Of the possible synthesis, the fruits of individual efforts ought to but cannot affect civilization or society at large. These efforts are seen as anomalies, in effect shooting stars, microcosms of universal processes achieving an apex and then collapsing again into memory and oblivion. This is the legacy of the sage, the wise, of those who have harnessed the potential of the instinct for survival and made of it what the universe most wants. But to know this one must know the sages, and be ready to speculate about what the universe wants but is bound to do.

Myss’s “Archetypes”

Caroline Myss is the maven of New Age Thought. Her presentations have always included personal development themes in that curious abstract way that takes no account of sociological, cultural, environmental, or genetic factors. Her themes rely on a model that identifies completely with modern technological Western culture.

In her book Archetypes, Myss takes a classically-weighted concept crafted by Carl Jung to refer to a trans-cultural pool of psychological structures and transforms them into distillations of the latest lifestyles and mindsets prevalent among her well-to-do readers, specifically women readers, and specifically women “professionals.” The female preference for emotional life is contrasted with the male preference for concreteness in her list of archetypes — although her Archetype.me website includes men, and the same archetypes are used.

Where Jung sought multiple sources to identify specific psychological manifestations, Myss promotes the multiplicities as emotional responses, generating multiple archetypes, even in the same person. We are no longer talking about Jungian archetypes but social roles and behaviors, with some of the psychology behind them. The problem, of course, is that social roles are affected by the time and place of the society, but even Myss admits that ten years ago she would probably had offered different archetypes. Such mutable “archetypes,” therefore, should better be called roles and behaviors, not archetypes.

Myss says that her archetypes are the “primary power issues that define women today,” with women being defined today as “professional.” Given the technological and political culture of the present, the dilemma here is to distinguish women’s roles (“archetypes” for Myss) from those of men who, in the modern world, have defined the marketplace and its social roles and behaviors. This process of refining the archetypical models of behavior of women only works when the target audience is the better-off, the well-to-do, the captains of industry and finance, and the women in that world who can be profiled as “professional.”

════════════════

(ASSIGNMENT A) In the excerpt on Caroline Myss, who originally crafted the concept that Myss takes up in her book Archetypes?
(ASSIGNMENT B) Reproduce word for word the part of the excerpt on Caroline Myss starting with "In her book" and going on through "archetypes are used.".
The material that comes next is not needed here.

Stored items from a collection
════════════════

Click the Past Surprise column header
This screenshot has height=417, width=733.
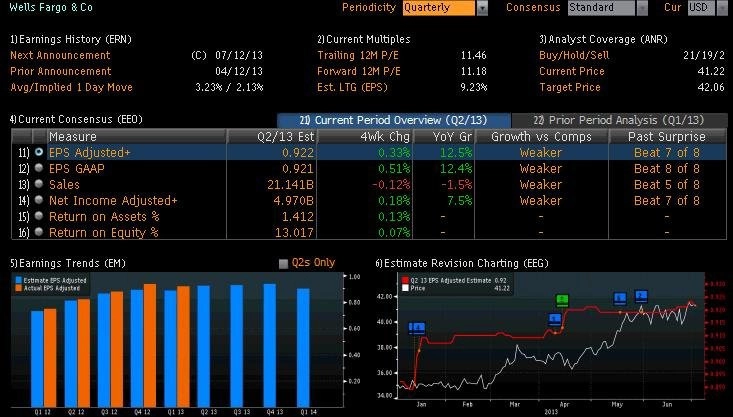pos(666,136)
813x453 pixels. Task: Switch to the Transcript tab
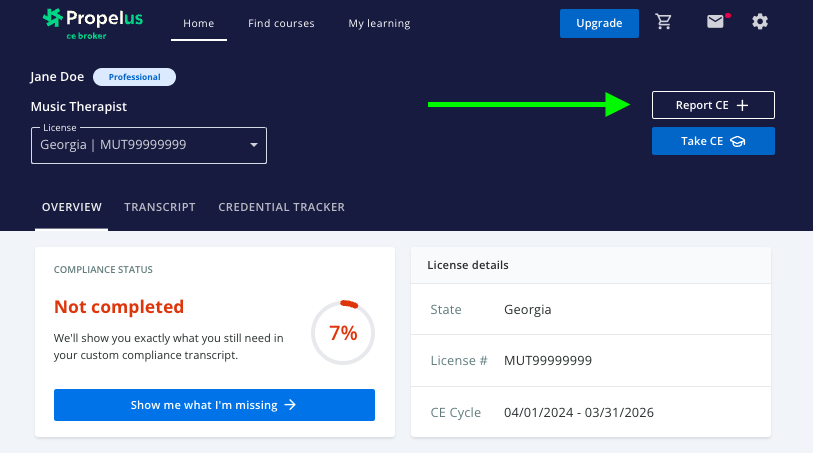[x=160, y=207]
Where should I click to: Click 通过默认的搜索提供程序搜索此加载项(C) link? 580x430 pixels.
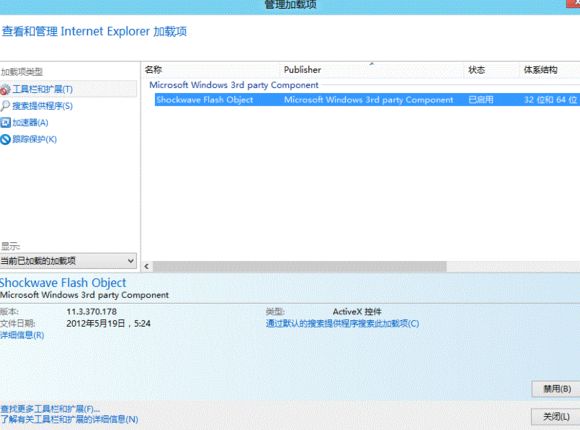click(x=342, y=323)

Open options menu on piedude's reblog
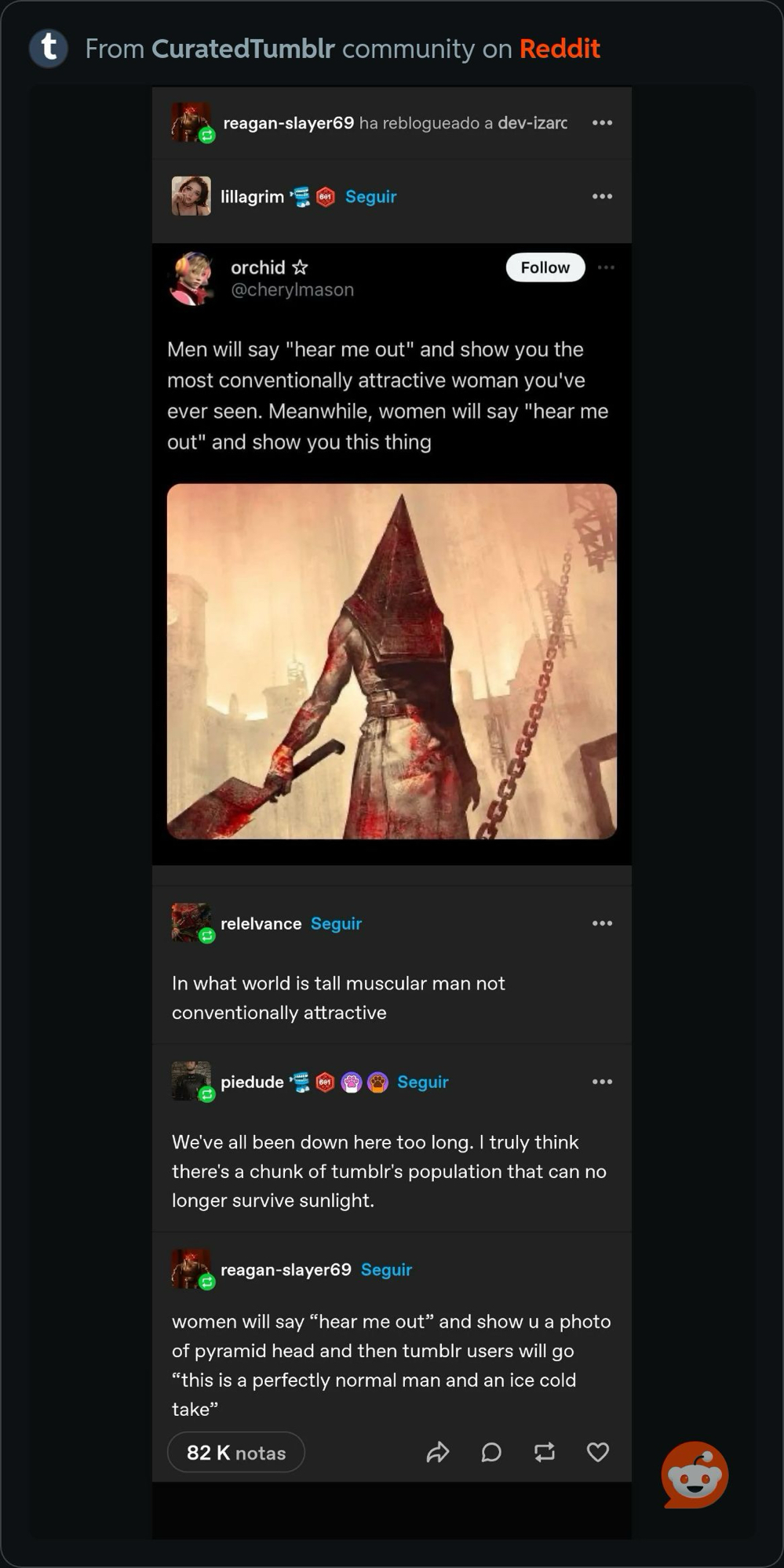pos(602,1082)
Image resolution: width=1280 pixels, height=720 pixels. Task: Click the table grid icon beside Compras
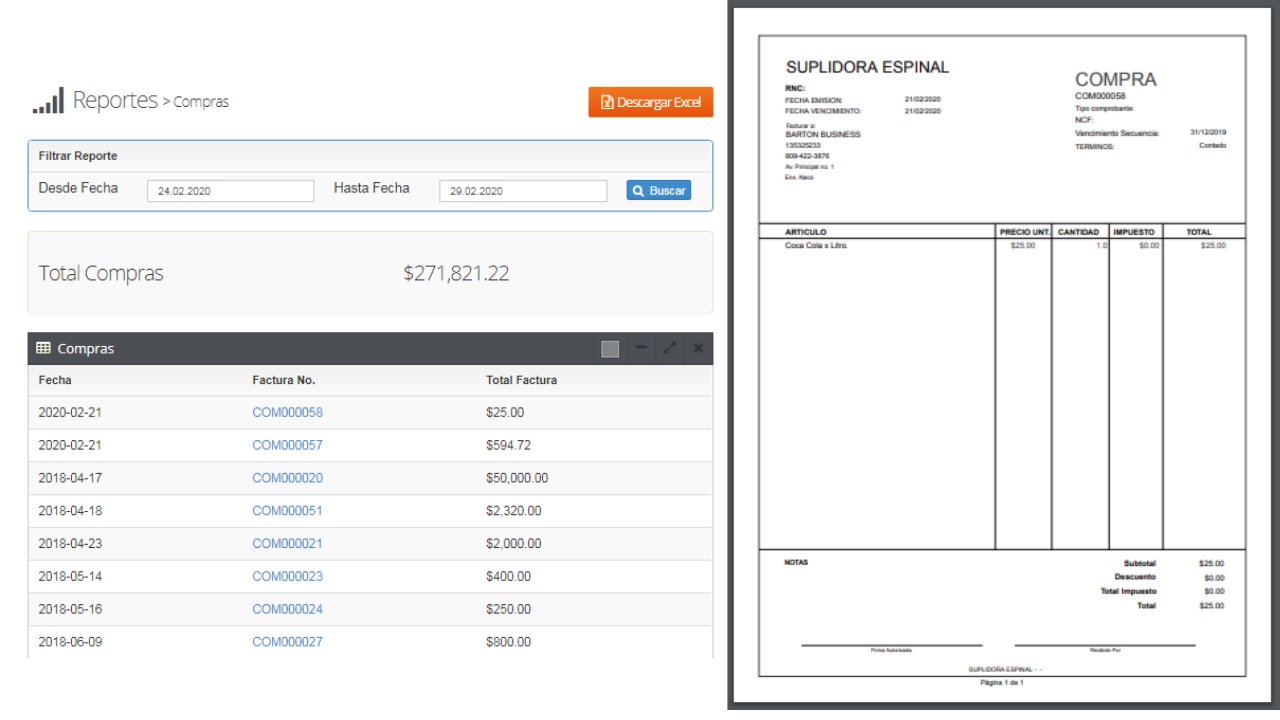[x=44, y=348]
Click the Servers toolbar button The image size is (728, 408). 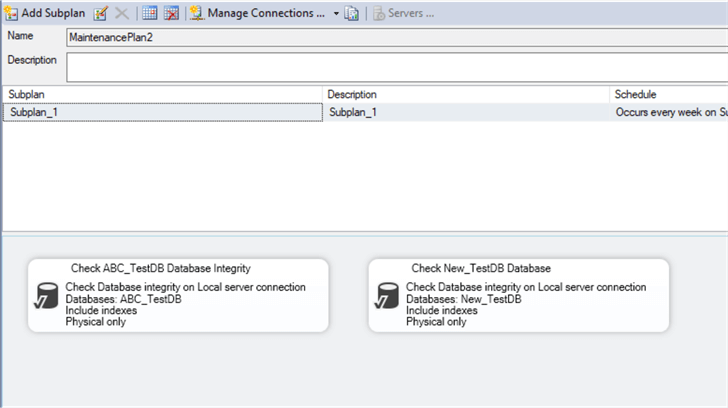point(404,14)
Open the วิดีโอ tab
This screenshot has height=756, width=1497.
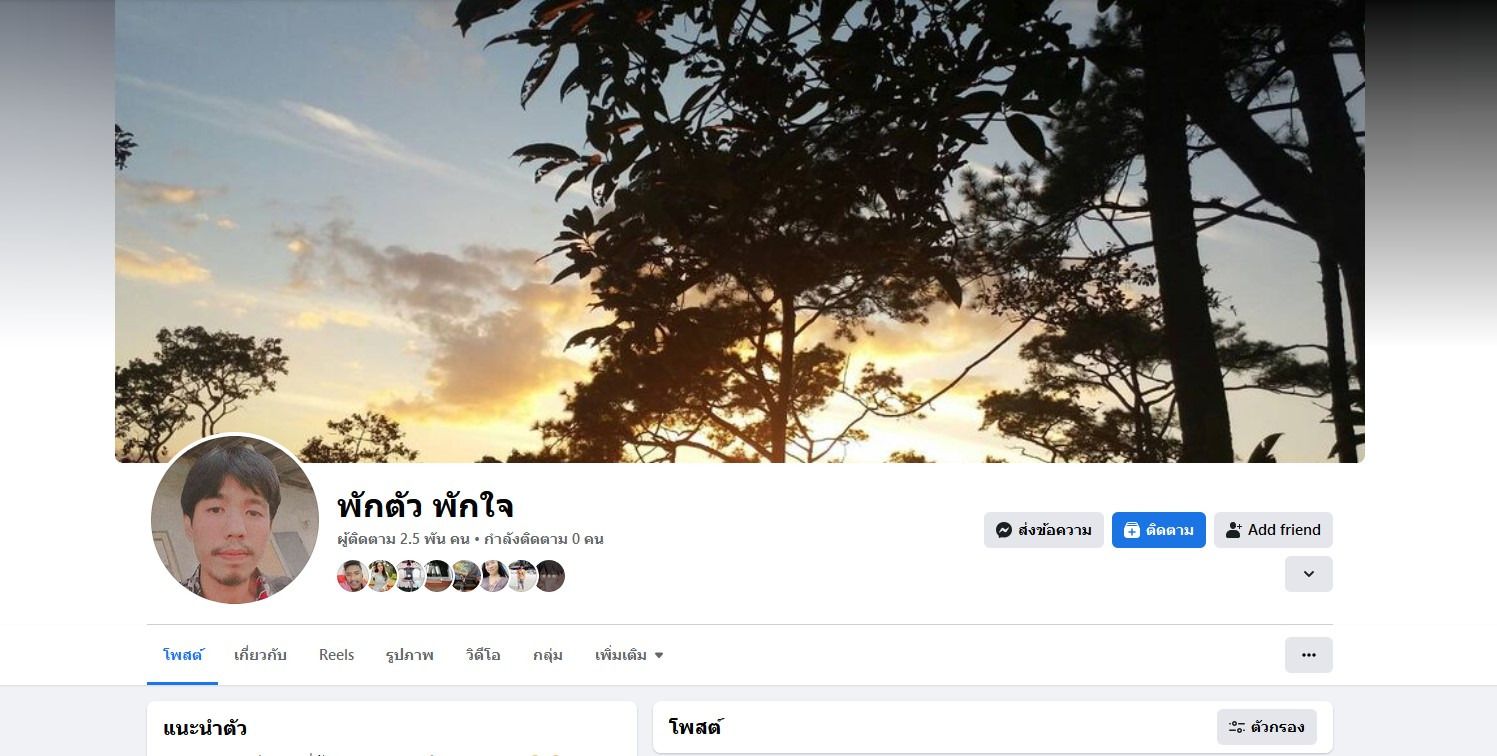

════════════════

(EXERCISE RESPONSE A) Carl Jung.

(EXERCISE RESPONSE B)
In her book Archetypes, Myss takes a classically-weighted concept crafted by Carl Jung to refer to a trans-cultural pool of psychological structures and transforms them into distillations of the latest lifestyles and mindsets prevalent among her well-to-do readers, specifically women readers, and specifically women “professionals.” The female preference for emotional life is contrasted with the male preference for concreteness in her list of archetypes — although her Archetype.me website includes men, and the same archetypes are used.